Work instructions: Each line of the data below holding the word "page" must be copied.

Records to process Start Marker

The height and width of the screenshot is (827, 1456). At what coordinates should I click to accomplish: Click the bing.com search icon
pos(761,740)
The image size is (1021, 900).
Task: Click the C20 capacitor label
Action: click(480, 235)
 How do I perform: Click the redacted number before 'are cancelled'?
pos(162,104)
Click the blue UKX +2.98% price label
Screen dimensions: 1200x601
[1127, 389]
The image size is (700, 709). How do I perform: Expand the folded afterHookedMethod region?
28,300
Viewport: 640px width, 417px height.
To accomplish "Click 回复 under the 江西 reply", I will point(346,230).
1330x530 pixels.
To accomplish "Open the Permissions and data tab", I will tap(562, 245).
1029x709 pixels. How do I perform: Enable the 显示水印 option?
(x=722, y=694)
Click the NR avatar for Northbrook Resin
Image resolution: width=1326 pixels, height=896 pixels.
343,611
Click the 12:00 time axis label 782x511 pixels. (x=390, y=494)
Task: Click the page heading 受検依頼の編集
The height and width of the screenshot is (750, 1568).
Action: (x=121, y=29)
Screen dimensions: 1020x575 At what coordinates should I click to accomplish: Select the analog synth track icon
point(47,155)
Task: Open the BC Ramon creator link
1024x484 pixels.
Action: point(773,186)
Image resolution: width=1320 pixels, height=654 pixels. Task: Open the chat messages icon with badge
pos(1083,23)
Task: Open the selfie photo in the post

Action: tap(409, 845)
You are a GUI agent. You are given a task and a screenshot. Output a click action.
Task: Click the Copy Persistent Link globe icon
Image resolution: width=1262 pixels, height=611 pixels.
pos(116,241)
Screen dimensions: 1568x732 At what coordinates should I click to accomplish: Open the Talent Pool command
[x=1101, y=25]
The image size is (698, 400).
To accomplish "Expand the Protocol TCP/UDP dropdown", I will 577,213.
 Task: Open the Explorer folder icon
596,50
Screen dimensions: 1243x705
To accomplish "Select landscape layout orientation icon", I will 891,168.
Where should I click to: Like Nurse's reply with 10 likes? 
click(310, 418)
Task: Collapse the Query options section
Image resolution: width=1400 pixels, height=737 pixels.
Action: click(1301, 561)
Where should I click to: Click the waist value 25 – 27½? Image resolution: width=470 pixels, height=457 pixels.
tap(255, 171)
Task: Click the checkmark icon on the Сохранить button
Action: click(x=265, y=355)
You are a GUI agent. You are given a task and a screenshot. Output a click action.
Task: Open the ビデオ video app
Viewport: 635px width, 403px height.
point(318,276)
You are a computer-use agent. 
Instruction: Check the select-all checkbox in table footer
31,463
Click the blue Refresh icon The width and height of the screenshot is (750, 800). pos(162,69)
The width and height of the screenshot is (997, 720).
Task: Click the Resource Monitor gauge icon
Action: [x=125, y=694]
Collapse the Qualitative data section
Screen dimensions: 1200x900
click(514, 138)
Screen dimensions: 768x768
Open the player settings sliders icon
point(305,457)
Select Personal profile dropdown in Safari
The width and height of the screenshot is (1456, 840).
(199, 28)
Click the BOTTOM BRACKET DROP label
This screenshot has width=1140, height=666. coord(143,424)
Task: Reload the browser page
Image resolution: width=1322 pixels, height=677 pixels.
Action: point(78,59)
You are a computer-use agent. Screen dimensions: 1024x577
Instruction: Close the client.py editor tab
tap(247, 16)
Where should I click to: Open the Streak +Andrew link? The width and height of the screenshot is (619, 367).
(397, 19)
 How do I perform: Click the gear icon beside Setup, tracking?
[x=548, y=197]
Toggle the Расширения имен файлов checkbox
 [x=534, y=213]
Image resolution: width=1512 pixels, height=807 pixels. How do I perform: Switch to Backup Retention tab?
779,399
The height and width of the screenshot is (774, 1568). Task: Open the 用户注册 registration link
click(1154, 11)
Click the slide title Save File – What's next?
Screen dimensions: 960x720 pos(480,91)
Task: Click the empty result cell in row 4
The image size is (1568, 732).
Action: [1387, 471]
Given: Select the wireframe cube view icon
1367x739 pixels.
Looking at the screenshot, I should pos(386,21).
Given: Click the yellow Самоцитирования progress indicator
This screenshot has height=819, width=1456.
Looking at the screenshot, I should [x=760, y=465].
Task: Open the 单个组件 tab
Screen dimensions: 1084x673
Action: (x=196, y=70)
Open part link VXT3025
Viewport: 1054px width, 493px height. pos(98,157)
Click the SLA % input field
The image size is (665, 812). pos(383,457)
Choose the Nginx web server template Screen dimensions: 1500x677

Records to process End Marker

Expected output:
Task: Click the page heading 受検依頼の編集
Task: Reload the browser page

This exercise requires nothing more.